Calocane, who was diagnosed with paranoid schizophrenia, was sentenced to an indefinite hospital order after killing three people, and attempting to kill three others, in a spate of attacks in Nottingham on 13 June 2023. The families said they were due to meet government ministers next week to discuss a public inquiry into the attacks and Calocane’s treatment, previously promised by Keir Starmer before the general election last year.

They said talks would include deciding the format and scope of the inquiry, as well as the identity of the chair. Emma Webber, Barnaby’s mother, said she wanted to ensure the inquiry was statutory and “has teeth”. “All of the agencies, organisations, institutions and, vitally, individuals must then and will be compelled to attend, give evidence and tell the truth,” she said. “It’s not a witch-hunt – we want accountability, we’re not vengeful. But because people are not being held to account when they don’t do their jobs properly, change isn’t happening. Where’s the incentive?”.

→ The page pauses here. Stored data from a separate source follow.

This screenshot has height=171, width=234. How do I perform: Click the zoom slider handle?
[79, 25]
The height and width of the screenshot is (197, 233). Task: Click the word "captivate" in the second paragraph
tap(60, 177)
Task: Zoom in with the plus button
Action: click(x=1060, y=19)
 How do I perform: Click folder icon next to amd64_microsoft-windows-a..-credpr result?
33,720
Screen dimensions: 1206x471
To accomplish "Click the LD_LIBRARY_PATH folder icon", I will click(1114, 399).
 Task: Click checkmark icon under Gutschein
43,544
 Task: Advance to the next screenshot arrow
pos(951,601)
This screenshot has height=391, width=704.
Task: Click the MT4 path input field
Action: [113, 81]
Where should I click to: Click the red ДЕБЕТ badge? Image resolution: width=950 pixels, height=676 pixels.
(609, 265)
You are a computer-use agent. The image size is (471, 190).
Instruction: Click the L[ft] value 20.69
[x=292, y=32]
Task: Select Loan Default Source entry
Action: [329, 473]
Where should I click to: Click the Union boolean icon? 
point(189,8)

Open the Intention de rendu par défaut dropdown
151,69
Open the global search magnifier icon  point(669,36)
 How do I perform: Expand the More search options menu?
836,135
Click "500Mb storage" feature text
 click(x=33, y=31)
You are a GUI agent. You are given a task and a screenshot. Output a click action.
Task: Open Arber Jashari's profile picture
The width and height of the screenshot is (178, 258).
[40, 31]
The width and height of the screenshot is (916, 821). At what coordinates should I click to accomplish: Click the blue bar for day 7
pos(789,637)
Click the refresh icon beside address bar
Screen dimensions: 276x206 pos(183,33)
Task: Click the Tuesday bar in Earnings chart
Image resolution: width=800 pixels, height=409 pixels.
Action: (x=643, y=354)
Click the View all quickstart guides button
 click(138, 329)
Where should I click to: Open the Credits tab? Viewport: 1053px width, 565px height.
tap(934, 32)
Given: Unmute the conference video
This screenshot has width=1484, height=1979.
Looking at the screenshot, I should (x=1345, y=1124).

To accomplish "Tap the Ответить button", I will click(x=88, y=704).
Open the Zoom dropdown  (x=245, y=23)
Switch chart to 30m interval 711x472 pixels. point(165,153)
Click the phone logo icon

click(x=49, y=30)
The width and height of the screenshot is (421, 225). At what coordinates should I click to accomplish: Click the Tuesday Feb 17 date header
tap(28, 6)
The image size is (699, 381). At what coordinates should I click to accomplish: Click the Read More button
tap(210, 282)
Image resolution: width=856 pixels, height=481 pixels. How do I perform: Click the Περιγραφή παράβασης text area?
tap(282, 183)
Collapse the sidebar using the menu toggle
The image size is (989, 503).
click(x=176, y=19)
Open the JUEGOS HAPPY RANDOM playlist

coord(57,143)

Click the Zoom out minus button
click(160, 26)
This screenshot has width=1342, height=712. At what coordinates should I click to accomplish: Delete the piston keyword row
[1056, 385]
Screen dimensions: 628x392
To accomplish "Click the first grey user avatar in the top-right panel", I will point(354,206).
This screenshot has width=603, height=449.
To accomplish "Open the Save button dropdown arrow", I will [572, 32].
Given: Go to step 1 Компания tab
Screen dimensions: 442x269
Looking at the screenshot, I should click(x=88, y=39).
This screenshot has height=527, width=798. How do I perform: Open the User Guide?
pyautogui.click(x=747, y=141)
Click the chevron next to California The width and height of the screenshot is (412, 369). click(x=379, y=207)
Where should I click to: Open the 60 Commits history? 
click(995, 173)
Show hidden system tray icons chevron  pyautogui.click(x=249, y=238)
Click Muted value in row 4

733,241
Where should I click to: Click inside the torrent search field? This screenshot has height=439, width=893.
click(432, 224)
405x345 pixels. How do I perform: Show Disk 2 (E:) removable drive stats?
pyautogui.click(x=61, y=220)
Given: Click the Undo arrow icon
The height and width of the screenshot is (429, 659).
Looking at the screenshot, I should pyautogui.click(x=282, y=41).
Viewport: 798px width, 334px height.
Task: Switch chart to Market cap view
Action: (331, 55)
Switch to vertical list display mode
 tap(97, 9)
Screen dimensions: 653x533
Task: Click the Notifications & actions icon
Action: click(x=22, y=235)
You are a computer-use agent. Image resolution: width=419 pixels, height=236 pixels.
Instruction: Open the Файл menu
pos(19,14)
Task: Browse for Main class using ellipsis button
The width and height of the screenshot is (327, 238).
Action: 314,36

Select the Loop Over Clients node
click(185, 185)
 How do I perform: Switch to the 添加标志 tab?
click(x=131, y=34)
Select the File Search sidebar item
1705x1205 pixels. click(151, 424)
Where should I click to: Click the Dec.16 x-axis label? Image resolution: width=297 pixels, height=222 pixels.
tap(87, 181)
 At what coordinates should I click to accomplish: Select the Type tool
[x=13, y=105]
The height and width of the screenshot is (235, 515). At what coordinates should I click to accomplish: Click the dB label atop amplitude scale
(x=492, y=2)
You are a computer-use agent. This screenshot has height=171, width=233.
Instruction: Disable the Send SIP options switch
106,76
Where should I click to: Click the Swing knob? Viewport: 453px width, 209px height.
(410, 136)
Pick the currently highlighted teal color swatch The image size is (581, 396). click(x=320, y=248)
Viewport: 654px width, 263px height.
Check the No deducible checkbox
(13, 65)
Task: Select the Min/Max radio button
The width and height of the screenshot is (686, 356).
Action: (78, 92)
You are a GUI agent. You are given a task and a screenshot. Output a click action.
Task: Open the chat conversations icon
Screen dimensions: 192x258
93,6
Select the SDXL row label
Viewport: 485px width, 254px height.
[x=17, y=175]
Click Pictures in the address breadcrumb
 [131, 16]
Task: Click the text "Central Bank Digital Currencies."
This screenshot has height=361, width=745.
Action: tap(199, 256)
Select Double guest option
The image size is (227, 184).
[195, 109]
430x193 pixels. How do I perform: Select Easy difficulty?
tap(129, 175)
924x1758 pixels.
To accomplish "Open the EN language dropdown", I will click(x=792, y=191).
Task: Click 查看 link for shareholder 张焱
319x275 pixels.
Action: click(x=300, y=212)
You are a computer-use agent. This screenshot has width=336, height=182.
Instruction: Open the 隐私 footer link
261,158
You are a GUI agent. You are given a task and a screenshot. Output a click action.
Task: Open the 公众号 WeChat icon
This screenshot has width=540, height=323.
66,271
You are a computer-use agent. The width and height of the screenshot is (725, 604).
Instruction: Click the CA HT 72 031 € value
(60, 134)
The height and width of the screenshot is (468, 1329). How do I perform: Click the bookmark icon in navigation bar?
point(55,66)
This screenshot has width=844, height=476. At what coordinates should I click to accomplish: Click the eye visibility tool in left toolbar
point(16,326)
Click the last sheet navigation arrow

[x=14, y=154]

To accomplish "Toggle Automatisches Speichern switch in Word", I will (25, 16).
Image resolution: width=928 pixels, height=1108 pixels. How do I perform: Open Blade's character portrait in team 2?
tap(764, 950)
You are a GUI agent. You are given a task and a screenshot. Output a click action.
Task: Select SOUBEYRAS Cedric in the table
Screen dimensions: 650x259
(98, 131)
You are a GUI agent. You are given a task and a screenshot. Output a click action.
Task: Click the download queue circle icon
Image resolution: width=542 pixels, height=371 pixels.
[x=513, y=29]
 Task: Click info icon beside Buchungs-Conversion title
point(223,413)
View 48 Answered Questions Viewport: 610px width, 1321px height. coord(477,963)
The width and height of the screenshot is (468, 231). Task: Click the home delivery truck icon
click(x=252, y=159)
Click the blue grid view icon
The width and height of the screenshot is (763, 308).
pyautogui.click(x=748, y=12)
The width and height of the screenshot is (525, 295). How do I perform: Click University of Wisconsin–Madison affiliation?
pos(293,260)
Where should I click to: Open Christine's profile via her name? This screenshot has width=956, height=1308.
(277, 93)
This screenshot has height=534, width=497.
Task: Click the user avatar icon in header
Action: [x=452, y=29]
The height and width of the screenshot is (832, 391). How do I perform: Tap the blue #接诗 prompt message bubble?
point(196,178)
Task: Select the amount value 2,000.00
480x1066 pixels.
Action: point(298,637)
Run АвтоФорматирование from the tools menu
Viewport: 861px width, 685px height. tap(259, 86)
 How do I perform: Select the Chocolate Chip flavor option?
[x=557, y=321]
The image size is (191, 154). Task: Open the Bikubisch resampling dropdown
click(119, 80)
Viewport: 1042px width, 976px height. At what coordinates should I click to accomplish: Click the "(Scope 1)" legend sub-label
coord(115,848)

She added: “The scale of all of this is an unimaginable and an epic level. The public deserve to know the truth. It must be addressed and it must be dealt with properly.”. James Coates, Ian Coates’ son, who lives in Nottingham, said he had struggled accessing mental health treatment from the same service responsible for discharging Calocane nine months before the attacks. “There are still individuals out there who are not doing risk assessments, who are not completing the job properly, taking shortcuts,” he said. “There’s a system that failed but they won’t pick out the individuals, the ones that have signed on the dotted line. I just can’t have any faith in the trust.”.

The independent report said Calocane was not forced to have long-lasting anti-psychotic medication when hospitalised because he did not like needles, although he was known not to take medication when released. The review also found that between 2019 and 2023 there were 15 other incidents of “extremely serious” violence, including three fatalities, perpetrated by patients of Nottinghamshire healthcare NHS foundation trust, or people recently discharged.

The families said they believed Calocane should face a harsher sentence, with solicitor Neil Hudgell, acting on their behalf, saying Calocane “was not treatment resistant, he resisted treatment”. The chief executive of Nottinghamshire healthcare NHS foundation trust, Ifti Majid, said: “We apologise unreservedly for the opportunities we missed in the care of Valdo Calocane. We are making clear progress with a trust-wide plan, which is already delivering key improvements in areas such as risk assessment and discharge processes.”.